Here at RAB, we touched upon the issue of relocation back on Feb. 2. Since then, the firestorm has grown louder, and things came to an Internet-inspired head yesterday when Jay Jaffe unleashed his tirade against the Yankees. After 11 years of blissful life in the Tier Boxes, Jaffe was relocated to — wait for it — partial view seats behind the foul pole in fair territory in the right field grandstand at a price three times more than he expected. He was angry, angry that the team is jacking up price, angry that they are reducing capacity by over 4600 seats:
Still, even if one could block that all out and simply focus on the relationship between one customer’s wallet and his ability to put his butt in a seat at this new park, the bottom line is that this is an outrage, a disgrace, a catastrophe on the level of Joe Torre summoning Jeff Weaver from the bullpen in Game Four, a Bambino-rolling-in-his-grave nightmare over the successor to the House that Ruth Built. A chorus four million fans strong should be shouting four- and twelve-letter words at Yankee president Randy Levine and every incompetent front-office numbskull who played a role in this fiasco. A pox on the House that George Built.
The Yankees deserve every pixel of bad publicity they receive over this, every blankety-blank karmic quantum of bad yankety-blank karma. My friends and I are hardly the only customers wronged in such a fashion; an informal discussion with a few other longtime Yankees ticket holders who write for various sites (including this one) reveals similarly shoddy treatment. Indeed, all of us who have something at stake short of a full-season ticket package are being screwed because the Yankees have bungled this so badly that they can’t possibly fulfill the demand.
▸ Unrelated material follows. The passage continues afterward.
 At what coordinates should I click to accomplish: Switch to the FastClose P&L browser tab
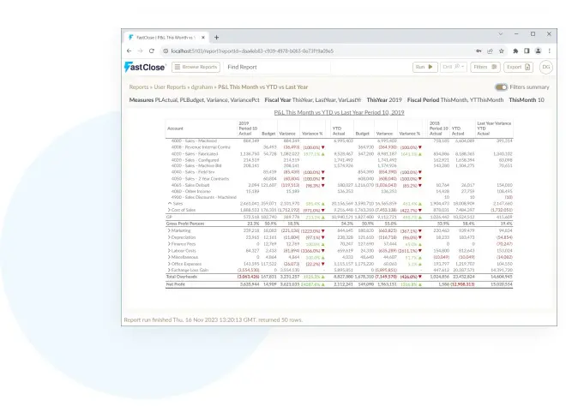click(x=167, y=38)
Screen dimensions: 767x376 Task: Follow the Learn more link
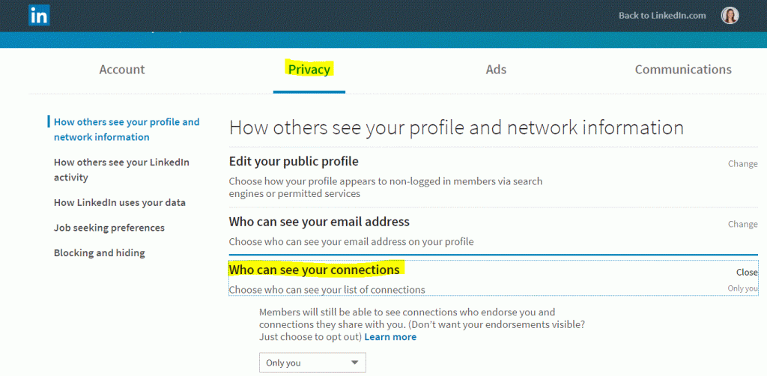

So naturally, their impulse is to trample the loyal customers who helped carry them past the three million and four million attendance milestones over the past decade. This is a story worth illuminating, not only to fellow Yankee fans who may commiserate about finding themselves up the same fetid creek, but to baseball fans everywhere.
Jaffe of course isn’t alone. As The Hartford Courant and Newsday explore today, many Yankee fans are feeling slighted by this move, and it’s making even the hardened among us wonder if we should root for this so-called “Stadium Experience” to fail.
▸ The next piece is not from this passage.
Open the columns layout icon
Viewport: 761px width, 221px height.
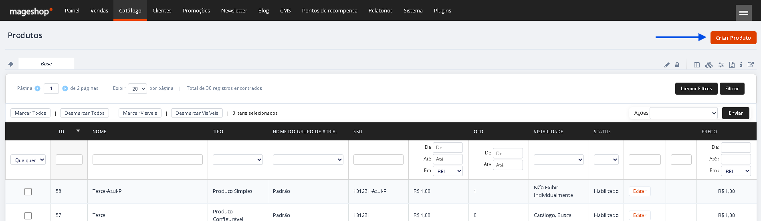point(697,65)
The Yankees are mounting their own PR fight over this ticket debacle, but as Ross at New Stadium Insider notes, team COO Lonn Trost is starting off on the wrong foot. Mike Francesca, Ross reports, hopes to have Trost on later, and while Ross presents a bunch of top-notch questions Trost should field, the Yanks’ official took a defiant tone with Newsday’s Neil Bast:
Is there any chance you will drop prices on your most expensive seats? “No, our prices are our prices.”
Is it true there are seats in the bleachers from which you can’t see parts of the field? “Yes, but we will have TVs in the walls there.”
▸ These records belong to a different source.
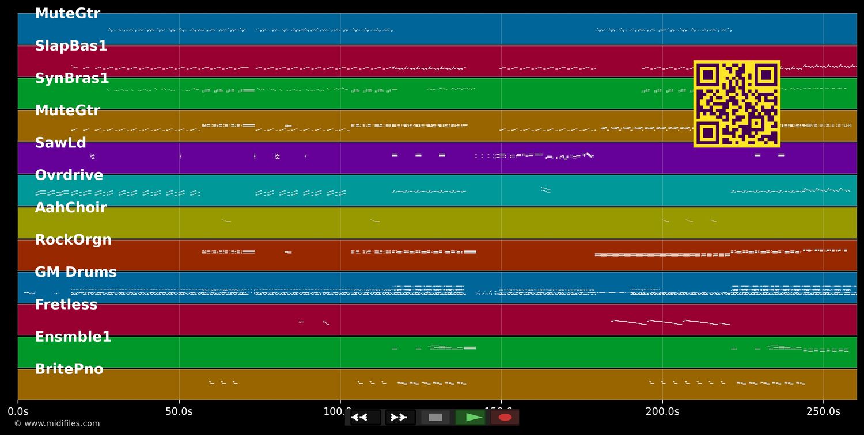864x435 pixels.
Task: Select the AahChoir track label
Action: click(71, 208)
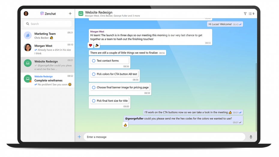Tick the Choose final banner image task
279x157 pixels.
(x=94, y=88)
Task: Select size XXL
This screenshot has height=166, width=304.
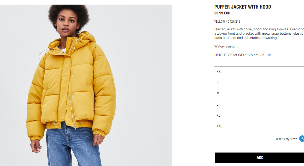Action: (259, 126)
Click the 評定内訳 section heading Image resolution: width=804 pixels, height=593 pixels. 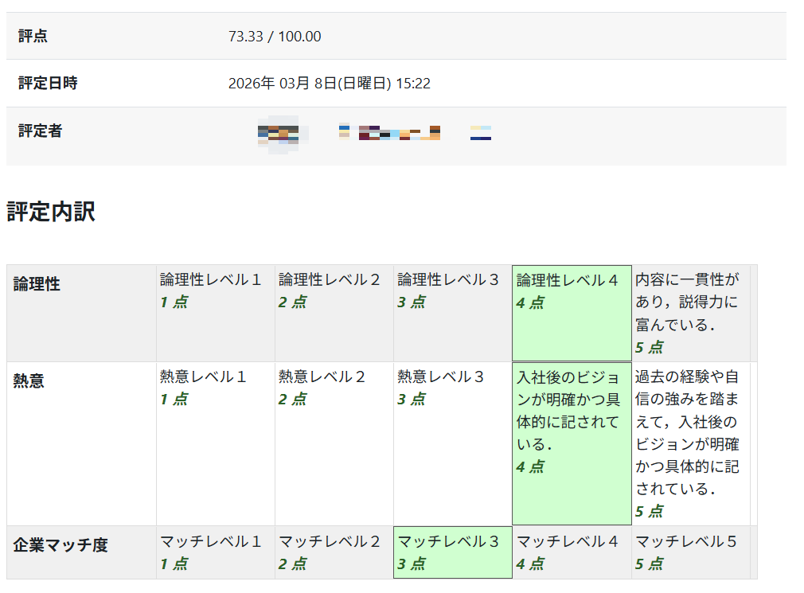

That’s not the same thing as seeing it live, is it? “We had a choice of selling it to somebody or not. If you come to the stadium you’ll see there are TVs in the walls. [Some views are obstructed] a little bit, but for $12 it’s a choice of taking it or not.”
Many of the top price tickets remain unsold; hundreds more fans are upset; and part of me wants to ask, “Who really wanted or needed this fancy new luxury stadium experience thing in the Bronx anyway?” In a few years’ time, we’ll forget about these troubles, but the Yankees should relearn the old maxim that the customer is always right.